Okay, that’s my childish reaction to this:
It’s Steve Mann’s, the “father of wearable computing”, eyepiece and it got him beat up in a McDonalds in France. You can read the full story here. Mann was approached by a couple of men who objected to the eyepiece and attempted to forcibly remove it from his head. They also ate his chicken wrap.
That’s just cold.
I’m a little torn on this one, or rather some things are plain to me and others aren’t:
- It was wrong for Mann to be assaulted for any reason, least of all what he chose to wear.
- Even if there was some concern about surveillance capabilities that doesn’t justify an attack. It was just petty bullying.
- Mann’s eyepiece is freaky.
Mann is using the eyepiece to experience a sort of augmented reality, where information from the internet and other sources is overlayed on his normal vision. This is the same concept, roughly, behind the Google Goggles we saw a few months ago, but there are some details of this that are a little disturbing to me.
- Mann requires special tools to get the thing off his head.
- The eye isn’t corrective, its augmentative.
- And he can take surveillance.
This isn’t wearable computing, this is part of his body, and as my childish response might indicate I’m not comfortable with that notion. At the very least I think such inputs are distracting, at worst I think they’re more than our brains are designed to handle. I use corrective lenses to see every day. Some deaf children use Cochlear implants to be able to hear, and there are advances in restoring sight to the blind every year. But that’s not what this is. This is the beginning of trying to merge with machines, to take the information that we get by tapping a few keys, and instead grab it with a few thoughts or by interpreting what we’re looking at.
If we continue our Star Trek analogies, Geordi used a visor to see, and yes even though he could take it off there were sensor leads that were always in his head. But again this was to restore a faculty, and even though it gave him some increased abilities, it also came with a set of challenges, headaches for starters.
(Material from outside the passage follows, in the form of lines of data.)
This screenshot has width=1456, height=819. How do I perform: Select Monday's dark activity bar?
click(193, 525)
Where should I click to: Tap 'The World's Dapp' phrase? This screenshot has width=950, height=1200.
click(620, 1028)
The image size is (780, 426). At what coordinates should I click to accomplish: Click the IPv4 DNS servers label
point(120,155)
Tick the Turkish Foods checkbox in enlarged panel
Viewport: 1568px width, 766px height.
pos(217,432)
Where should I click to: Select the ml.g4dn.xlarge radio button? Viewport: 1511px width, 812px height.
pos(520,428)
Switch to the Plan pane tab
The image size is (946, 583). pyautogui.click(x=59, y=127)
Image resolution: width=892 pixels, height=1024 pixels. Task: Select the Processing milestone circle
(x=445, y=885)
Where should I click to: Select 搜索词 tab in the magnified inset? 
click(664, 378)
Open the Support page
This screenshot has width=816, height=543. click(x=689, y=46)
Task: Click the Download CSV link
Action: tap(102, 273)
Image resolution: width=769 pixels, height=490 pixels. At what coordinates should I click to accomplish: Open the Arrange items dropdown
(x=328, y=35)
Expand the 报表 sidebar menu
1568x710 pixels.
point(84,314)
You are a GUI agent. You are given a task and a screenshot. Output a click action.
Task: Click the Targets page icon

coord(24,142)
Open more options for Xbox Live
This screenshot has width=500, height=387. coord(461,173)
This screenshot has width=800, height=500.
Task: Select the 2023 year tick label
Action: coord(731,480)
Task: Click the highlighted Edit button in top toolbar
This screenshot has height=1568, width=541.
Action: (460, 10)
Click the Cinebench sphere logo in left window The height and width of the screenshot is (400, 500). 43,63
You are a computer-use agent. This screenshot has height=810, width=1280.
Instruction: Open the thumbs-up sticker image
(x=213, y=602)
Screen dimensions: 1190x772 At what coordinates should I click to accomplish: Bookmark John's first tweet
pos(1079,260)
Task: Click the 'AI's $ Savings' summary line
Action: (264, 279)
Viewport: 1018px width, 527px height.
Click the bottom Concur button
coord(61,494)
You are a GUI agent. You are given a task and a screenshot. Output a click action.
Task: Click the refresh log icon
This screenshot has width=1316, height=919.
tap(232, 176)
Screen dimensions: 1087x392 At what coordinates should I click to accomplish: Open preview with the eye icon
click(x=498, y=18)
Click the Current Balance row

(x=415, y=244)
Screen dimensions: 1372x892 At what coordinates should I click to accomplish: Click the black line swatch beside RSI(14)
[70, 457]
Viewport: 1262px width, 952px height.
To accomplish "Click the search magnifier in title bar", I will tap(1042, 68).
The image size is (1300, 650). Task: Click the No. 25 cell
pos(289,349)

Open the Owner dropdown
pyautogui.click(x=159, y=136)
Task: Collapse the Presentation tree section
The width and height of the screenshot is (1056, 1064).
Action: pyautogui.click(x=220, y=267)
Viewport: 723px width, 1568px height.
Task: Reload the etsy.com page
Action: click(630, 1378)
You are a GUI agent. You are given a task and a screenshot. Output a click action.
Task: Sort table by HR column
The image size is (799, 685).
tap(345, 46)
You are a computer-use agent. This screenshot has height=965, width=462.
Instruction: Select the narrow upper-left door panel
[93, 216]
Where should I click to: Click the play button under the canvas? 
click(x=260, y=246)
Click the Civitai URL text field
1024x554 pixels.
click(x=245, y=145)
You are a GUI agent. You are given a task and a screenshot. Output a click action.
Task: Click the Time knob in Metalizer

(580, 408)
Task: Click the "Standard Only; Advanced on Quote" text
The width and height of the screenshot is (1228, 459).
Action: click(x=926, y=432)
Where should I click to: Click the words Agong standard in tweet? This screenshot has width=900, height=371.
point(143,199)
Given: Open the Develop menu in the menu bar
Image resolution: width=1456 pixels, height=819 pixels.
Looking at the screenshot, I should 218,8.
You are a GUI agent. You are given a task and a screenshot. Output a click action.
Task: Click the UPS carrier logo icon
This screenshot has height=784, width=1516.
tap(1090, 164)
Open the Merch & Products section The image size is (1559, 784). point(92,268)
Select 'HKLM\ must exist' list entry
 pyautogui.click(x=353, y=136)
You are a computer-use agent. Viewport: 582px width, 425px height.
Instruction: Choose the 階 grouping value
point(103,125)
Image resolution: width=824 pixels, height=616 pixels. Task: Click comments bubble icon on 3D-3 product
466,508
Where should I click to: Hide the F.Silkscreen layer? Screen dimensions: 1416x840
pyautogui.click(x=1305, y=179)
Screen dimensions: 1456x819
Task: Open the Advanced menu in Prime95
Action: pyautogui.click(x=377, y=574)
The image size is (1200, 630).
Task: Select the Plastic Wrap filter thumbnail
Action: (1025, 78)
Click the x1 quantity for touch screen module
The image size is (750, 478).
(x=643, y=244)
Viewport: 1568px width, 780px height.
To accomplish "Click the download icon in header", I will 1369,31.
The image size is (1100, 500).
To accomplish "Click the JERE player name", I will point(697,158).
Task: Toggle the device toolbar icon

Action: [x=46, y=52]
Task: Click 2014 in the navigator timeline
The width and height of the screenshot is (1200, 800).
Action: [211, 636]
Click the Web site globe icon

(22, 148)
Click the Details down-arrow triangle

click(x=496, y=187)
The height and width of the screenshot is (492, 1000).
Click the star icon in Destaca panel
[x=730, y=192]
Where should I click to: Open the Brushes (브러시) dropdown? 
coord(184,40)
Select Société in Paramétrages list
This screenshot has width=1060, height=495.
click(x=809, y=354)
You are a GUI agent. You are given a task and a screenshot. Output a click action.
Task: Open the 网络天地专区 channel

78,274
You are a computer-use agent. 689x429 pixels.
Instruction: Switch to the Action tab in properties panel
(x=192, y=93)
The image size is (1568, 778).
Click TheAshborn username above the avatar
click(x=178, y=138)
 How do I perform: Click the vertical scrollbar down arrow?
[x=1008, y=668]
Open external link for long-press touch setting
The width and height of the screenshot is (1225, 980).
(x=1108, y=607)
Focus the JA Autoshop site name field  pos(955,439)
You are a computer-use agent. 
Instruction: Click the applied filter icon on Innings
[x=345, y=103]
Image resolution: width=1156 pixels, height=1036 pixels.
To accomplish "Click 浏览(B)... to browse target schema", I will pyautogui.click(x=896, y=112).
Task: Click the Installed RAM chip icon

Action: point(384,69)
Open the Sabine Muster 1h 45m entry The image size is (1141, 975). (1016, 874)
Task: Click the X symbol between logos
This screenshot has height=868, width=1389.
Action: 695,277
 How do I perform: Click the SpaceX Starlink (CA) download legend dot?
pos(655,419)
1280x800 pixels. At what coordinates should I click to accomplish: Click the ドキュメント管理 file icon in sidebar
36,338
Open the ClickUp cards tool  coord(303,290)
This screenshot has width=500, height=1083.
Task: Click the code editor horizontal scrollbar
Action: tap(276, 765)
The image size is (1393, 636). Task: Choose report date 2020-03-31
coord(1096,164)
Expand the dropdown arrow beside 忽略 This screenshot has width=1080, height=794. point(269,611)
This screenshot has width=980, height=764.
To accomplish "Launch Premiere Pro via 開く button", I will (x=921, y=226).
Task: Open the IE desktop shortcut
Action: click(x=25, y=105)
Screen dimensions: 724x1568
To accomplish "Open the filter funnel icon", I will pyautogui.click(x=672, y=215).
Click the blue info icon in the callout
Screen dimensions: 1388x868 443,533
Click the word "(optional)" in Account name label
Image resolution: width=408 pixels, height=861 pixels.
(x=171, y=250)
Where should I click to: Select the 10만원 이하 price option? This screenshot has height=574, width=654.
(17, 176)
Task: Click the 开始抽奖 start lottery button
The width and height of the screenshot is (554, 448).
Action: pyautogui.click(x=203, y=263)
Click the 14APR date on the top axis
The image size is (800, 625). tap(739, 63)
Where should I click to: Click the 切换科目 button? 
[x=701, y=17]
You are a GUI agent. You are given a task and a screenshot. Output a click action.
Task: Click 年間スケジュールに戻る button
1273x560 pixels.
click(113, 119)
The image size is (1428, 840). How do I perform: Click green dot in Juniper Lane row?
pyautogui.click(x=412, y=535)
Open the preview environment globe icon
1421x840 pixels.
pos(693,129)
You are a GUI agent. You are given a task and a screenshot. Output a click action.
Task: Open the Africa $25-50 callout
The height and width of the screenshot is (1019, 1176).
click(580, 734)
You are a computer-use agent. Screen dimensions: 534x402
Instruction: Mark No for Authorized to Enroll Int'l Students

Okay, fictional examples to real world situations but hey I’m a sci-fi futurist. It does come to mind.
And okay I know that cameras are probably tracking me a lot of the time anyway, even more so in Europe. But the idea of a street level surveillance operative recording and analyzing everything he sees is creepy. It might not cause me to want to beat him up, but I might ask him to shut it off. Just like I don’t want someone with a cellphone camera capturing my every move, I wouldn’t want someone like Mann to do it either. I’m not saying that’s what he was doing, but clearly from the assault pictures, the thing is set to record under certain circumstances.
Hate crimes are not the way to solve anything, but this is an area of tension that we will need to start addressing soon. Not all of us think that wearing our machines is a good idea. I’m a fan of being human, of using the machine I was designed with, and keeping the ones I work with at arm’s length. Mann would disagree with me, and that’s fine. I believe in free society, but every fundamental shift in culture or nature has triggered one form of bigotry or another, and it might be a good idea to keep an eye on this one, augmented or otherwise.